快速法:將0.5%肌酸溶液2滴放于小試管中、挑取產酸反應的三糖鐵瓊脂斜面培養物一接種環,乳化接種于其中,加入5%α-萘酚3滴,40%氫氧化鈉水溶液2滴,振動后放置5分鐘,判定結果.不產酸的培養物不能使用.
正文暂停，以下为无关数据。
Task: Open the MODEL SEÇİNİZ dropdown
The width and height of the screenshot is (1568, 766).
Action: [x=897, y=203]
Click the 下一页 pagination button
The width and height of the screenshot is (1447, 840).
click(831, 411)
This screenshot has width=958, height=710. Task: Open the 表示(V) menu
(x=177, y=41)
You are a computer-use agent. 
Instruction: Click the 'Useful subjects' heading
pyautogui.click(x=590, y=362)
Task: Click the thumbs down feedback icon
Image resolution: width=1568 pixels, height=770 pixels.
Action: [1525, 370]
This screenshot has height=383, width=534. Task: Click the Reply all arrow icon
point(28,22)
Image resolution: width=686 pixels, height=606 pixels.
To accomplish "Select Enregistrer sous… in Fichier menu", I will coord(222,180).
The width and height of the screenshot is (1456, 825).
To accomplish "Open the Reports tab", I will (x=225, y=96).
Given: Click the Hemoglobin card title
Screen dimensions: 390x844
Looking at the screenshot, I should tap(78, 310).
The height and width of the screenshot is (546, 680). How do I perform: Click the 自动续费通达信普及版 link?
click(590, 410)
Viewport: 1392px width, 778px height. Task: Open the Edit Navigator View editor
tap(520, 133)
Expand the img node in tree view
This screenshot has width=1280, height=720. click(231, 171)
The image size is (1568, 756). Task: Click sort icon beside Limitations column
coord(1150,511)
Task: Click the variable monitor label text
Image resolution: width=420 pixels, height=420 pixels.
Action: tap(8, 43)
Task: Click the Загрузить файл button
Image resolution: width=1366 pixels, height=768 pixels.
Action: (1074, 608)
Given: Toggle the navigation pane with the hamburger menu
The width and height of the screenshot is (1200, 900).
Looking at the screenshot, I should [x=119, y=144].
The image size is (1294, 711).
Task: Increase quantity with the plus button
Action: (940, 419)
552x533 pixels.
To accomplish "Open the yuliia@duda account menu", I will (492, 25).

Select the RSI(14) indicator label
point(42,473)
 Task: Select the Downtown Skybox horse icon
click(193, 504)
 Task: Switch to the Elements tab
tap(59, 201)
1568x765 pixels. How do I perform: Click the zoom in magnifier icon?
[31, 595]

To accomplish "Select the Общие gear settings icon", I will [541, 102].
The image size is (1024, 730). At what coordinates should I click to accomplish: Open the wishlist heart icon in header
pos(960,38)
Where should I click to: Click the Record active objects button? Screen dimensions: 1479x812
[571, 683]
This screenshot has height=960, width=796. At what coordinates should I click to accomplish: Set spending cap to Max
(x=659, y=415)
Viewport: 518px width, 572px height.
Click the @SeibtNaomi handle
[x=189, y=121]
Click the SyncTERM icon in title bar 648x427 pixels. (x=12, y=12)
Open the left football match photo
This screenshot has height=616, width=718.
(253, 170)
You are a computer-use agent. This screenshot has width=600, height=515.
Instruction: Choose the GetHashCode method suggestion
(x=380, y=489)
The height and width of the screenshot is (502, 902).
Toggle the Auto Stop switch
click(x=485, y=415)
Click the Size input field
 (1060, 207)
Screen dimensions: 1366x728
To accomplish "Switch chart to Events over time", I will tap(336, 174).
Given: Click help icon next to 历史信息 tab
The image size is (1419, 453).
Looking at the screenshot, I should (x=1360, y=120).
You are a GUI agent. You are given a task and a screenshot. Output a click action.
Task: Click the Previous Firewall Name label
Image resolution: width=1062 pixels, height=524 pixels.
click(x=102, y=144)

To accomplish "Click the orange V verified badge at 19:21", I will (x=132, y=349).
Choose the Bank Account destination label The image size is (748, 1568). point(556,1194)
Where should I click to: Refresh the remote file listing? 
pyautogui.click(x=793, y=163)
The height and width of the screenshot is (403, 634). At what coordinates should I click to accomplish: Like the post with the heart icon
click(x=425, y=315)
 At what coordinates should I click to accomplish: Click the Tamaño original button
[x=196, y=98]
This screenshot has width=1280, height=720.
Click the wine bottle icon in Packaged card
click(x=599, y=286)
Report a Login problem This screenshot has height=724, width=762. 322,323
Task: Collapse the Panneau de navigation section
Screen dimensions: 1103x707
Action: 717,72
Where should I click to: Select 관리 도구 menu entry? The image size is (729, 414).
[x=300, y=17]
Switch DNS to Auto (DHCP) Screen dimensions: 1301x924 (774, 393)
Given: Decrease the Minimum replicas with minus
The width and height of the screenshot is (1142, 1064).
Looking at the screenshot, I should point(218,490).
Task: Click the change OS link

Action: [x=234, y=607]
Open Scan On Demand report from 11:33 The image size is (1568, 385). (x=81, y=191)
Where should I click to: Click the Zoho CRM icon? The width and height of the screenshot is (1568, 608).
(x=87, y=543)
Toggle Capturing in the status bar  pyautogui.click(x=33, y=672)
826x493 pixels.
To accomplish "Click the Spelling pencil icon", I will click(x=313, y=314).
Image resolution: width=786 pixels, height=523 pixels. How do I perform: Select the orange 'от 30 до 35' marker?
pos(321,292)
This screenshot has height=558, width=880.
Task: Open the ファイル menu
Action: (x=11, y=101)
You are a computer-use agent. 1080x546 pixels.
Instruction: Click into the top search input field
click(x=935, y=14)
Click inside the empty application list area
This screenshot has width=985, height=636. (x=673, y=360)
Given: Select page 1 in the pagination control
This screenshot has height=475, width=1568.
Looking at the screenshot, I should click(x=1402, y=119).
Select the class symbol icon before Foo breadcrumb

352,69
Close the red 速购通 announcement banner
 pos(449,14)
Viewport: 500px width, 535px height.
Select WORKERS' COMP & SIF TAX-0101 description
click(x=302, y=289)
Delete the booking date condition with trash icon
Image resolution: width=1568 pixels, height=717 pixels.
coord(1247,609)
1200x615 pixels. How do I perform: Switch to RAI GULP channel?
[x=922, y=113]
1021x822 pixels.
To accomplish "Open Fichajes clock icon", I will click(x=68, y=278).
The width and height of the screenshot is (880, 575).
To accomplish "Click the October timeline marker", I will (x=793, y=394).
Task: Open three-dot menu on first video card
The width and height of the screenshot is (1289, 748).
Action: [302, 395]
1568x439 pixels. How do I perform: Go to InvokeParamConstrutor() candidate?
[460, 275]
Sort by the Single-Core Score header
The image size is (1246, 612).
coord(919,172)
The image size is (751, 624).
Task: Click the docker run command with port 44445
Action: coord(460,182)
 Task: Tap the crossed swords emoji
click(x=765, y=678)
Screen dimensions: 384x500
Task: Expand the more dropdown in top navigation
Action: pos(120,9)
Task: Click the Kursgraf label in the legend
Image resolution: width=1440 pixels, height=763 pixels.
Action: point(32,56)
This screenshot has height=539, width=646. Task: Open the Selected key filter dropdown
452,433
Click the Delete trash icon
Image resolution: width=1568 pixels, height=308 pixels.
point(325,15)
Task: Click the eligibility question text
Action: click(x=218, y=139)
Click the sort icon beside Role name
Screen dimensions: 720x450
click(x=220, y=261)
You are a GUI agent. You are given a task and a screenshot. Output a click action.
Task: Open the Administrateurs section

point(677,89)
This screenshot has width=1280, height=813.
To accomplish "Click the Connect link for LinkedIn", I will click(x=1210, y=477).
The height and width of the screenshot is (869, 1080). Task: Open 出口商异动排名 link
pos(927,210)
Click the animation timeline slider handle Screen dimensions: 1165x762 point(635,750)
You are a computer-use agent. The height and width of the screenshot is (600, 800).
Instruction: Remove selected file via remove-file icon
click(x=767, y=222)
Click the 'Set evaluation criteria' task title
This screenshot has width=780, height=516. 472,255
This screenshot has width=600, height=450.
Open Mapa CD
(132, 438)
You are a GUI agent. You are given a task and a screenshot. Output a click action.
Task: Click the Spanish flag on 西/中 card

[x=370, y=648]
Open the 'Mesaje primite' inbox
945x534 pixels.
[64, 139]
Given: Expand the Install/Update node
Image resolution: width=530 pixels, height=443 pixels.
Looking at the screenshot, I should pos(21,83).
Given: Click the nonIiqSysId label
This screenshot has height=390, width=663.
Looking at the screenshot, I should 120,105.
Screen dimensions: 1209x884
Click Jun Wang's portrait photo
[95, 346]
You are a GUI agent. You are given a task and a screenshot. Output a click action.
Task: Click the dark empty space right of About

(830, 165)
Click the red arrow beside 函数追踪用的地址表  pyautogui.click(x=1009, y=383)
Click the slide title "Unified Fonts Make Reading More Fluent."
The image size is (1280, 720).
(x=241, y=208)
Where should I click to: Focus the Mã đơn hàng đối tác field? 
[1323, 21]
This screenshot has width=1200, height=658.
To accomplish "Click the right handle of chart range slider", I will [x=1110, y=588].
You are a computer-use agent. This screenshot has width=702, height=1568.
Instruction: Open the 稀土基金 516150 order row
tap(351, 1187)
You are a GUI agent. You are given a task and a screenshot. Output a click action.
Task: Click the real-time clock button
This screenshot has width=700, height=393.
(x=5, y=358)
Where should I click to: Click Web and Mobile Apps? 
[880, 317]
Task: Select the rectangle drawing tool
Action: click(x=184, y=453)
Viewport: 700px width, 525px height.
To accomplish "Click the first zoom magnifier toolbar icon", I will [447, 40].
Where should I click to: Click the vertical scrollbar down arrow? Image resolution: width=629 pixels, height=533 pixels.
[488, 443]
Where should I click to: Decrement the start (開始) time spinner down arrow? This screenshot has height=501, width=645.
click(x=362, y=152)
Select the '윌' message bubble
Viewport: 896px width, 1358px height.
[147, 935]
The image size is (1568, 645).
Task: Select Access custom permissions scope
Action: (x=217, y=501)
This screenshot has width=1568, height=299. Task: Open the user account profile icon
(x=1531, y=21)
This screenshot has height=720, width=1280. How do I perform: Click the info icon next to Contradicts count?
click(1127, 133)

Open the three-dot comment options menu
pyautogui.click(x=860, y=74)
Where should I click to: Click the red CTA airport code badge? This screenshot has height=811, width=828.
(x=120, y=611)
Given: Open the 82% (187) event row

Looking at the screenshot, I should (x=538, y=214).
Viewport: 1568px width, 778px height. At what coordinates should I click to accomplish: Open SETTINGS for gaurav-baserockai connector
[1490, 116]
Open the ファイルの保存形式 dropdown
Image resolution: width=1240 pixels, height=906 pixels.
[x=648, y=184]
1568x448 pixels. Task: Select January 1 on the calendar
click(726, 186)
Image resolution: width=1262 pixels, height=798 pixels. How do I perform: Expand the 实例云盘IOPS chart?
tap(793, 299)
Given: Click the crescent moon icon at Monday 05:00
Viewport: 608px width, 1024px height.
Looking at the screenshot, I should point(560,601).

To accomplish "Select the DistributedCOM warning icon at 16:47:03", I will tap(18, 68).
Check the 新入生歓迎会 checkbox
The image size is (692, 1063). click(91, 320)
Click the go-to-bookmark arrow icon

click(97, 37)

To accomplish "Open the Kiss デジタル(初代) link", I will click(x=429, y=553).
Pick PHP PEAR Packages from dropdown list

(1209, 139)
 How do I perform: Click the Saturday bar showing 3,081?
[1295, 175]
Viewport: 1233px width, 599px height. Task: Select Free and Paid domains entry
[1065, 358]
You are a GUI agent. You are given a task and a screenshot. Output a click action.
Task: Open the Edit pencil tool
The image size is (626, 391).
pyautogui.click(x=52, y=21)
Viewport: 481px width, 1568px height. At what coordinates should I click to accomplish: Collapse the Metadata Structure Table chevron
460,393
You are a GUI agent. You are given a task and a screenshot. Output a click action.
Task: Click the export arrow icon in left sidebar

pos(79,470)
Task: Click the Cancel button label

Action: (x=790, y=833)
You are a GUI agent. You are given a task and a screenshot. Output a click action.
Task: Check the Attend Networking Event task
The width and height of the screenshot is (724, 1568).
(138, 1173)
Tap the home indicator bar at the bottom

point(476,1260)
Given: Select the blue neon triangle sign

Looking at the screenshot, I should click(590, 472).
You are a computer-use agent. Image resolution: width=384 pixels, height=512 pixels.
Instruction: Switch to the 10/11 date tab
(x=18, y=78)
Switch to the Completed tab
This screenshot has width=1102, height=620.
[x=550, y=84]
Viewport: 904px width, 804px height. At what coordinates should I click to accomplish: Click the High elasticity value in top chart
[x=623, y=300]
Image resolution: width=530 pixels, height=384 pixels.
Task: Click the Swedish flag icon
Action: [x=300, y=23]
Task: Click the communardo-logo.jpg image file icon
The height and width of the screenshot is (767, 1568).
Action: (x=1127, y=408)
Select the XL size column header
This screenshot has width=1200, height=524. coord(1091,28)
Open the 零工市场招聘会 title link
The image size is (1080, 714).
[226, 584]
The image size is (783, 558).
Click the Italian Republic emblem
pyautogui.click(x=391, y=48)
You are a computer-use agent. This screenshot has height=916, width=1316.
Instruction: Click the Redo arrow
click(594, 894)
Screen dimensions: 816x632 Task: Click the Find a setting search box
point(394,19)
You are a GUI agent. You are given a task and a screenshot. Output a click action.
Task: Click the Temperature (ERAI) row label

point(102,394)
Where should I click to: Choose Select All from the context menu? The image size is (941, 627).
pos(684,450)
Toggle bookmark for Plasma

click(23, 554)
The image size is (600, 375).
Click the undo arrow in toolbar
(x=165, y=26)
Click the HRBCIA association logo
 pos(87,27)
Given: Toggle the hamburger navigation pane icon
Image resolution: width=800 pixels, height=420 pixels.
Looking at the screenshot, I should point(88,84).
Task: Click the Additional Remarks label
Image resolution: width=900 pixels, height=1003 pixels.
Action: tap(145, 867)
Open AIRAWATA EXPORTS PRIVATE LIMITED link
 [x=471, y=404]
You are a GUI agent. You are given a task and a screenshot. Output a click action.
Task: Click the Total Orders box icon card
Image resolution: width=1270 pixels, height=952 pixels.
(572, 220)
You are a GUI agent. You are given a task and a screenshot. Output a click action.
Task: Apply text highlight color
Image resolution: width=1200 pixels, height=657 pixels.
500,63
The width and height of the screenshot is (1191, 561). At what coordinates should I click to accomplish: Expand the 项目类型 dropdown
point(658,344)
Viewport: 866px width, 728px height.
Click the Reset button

本試驗一般用于腸桿菌科各菌屬的鑒別.在用于芽胞桿菌和葡萄球菌等其它細菌時,通用培養基中的磷酸鹽可阻礙乙酰甲基醇的產生,故應省去或以氯化鈉代替.

甲基紅Methyl Red試驗

腸桿菌科各菌屬都能發酵葡萄糖,在分解葡萄糖過程中產生丙酮酸,進一步分解中,由于糖代謝的途徑不同,可產生乳酸,琥珀酸、醋酸和甲酸等大量酸性產物,可使培養基PH值下降至pH4.5以下,使甲基紅指示劑變紅.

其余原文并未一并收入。